Organisasi Barisan Pengkaji Pendidikan (Bajik) menilai kurikulum merdeka tak layak menjadi kurikulum nasional baru. Banyak kelemahan yang harus diperbaiki. Masih compang camping. Bahkan naskah akademiknya pun belum ada hingga sekarang.
Selain Bajik,  Merdeka.com dalam artikelnya berjudul "Kurikulum merdeka adalah aturan kurikulum baru ketahui tujuan dan sistemnya", menilai  bahwa kurikulum merdeka merupakan aturan kurikulum baru yang memiliki tujuan dan sistem tersendiri namun masih terdapat ketidakpastian terkait dengan implementasi dan dampak yang ditimbulkannya.
Bila benar naskah akademik kurikulum merdeka belum ada, betapa sulitnya memahami apa yang menjadi dasar pemikiran kurikulum merdeka tersebut. Ibarat fundasi sebuah rumah yang belum jelas, bagaimana mungkin kerangka bangunan kurikulumnya dibuat.
Walaupun ada kelonggaran dalam mengimplementasikan kurikulum, namun kecompang-campingan kurikulum merdeka tetap membawa dampak signifikan bagi para subjek pelaku kurikulum. Guru dibebani dengan administrasi yang cukup merpotkan. Sementara siswa sedikit kurang mendapatkan perhatian dari guru.
Memang tidak bisa dipungkiri bahwa kurikulum merdeka memiliki banyak kelebihan. Melalui PMM, sumber belajar bagi guru dan siswa lebih mudah didapat. Namun tatkala pmm diwajibkan bagi seorang guru, pemerintah sebaiknya menyediakan akses sarana dan prasarana mendukung seluruh proses pembelajaran.

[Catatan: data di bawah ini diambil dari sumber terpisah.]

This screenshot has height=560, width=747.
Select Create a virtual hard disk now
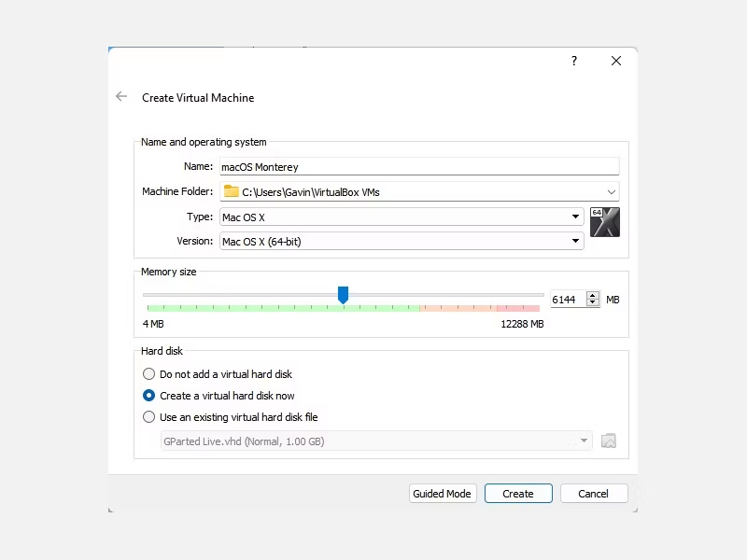[149, 395]
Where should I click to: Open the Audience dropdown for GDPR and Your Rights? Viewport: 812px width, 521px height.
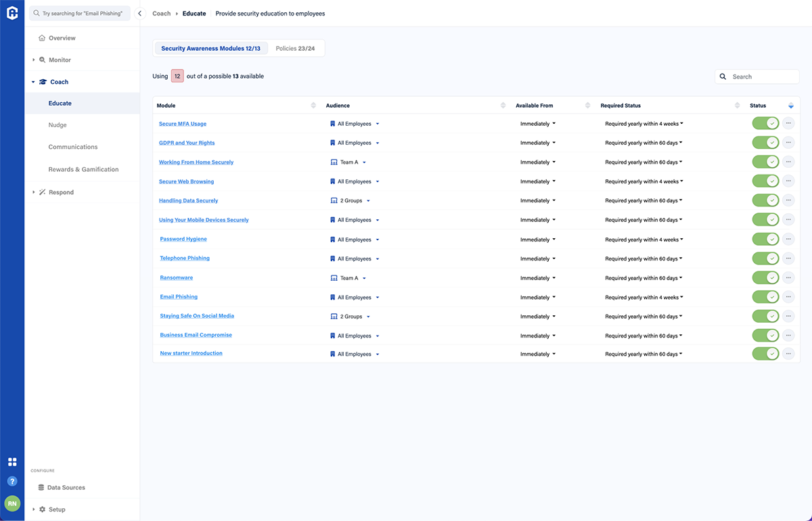point(355,142)
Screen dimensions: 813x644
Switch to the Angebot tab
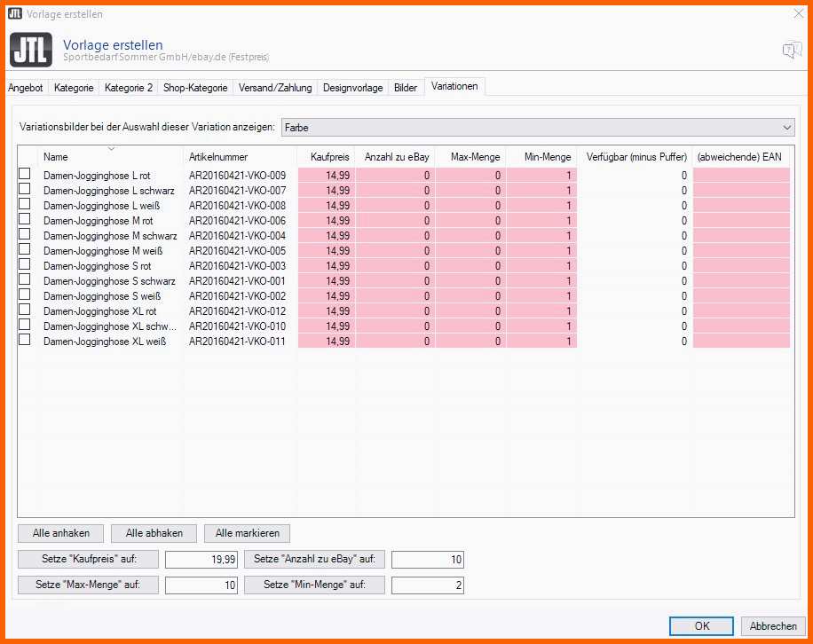[26, 88]

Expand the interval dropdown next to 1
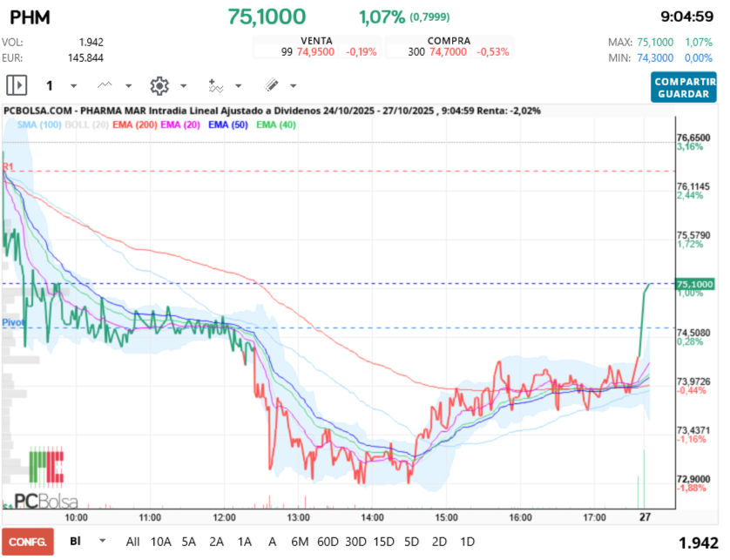tap(73, 86)
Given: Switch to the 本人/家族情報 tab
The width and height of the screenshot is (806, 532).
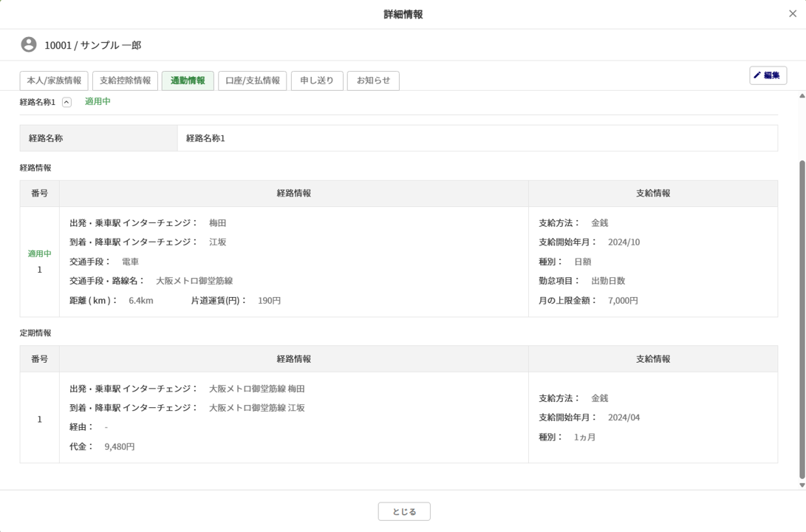Looking at the screenshot, I should tap(54, 81).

Untuk mengatasi permasalahan yang timbul dari transisi kurikulum merdeka menjadi kurikulum nasional, perlu dilakukan perbaikan atas kurikulum merdeka. Evaluasi untuk mengidentifikasi kelemahan-kelemahan yang ada dan memperbaikinya. Hal ini termasuk penyusunan naskah akademik yang komprehensif dan jelas sebagai dasar pemikiran kurikulum.
Selain itu, pemerintah perlu melibatkan para guru dalam proses perbaikan kurikulum dan pengambilan keputusan terkait transisi. Tujuannya adalah meningkatkan penerimaan dan kesesuaian kurikulum dengan kebutuhan praktis di lapangan.
Penyediaan pelatihan dan dukungan juga menjadi penting. Pemerintah harus menyediakan pelatihan yang memadai bagi guru. Hal ini dilakukan untuk memahami dan mengimplementasikan kurikulum nasional dengan baik. Dukungan teknis dan administratif juga diperlukan untuk membantu guru dalam mengelola beban kerja tambahan yang mungkin timbul.
Semua aspek yang telah disebutkan sebelumnya tidak berarti perhatian terhadap siswa berkurang. Penting untuk memastikan bahwa perubahan kurikulum tidak mengorbankan perhatian terhadap siswa. Guru perlu diberi dukungan untuk tetap fokus pada kegiatan pembelajaran yang efektif dan memastikan bahwa kebutuhan individual siswa tetap terpenuhi.
Selain itu, penyediaan sarana dan prasarana juga penting. Pemerintah harus memastikan tersedianya fasilitas pembelajaran yang memadai, termasuk akses terhadap teknologi yang diperlukan untuk PMM.
Evaluasi berkelanjutan juga perlu terus dilakukan untuk mengidentifikasi masalah yang muncul dan melakukan perbaikan yang diperlukan secara kontinu. Dengan mengimplementasikan solusi-solusi tersebut, diharapkan transisi dari Kurikulum Merdeka ke Kurikulum Nasional dapat dilakukan dengan lebih lancar dan efektif, sehingga manfaat pendidikan dapat dirasakan oleh semua pihak terkait, baik guru maupun siswa.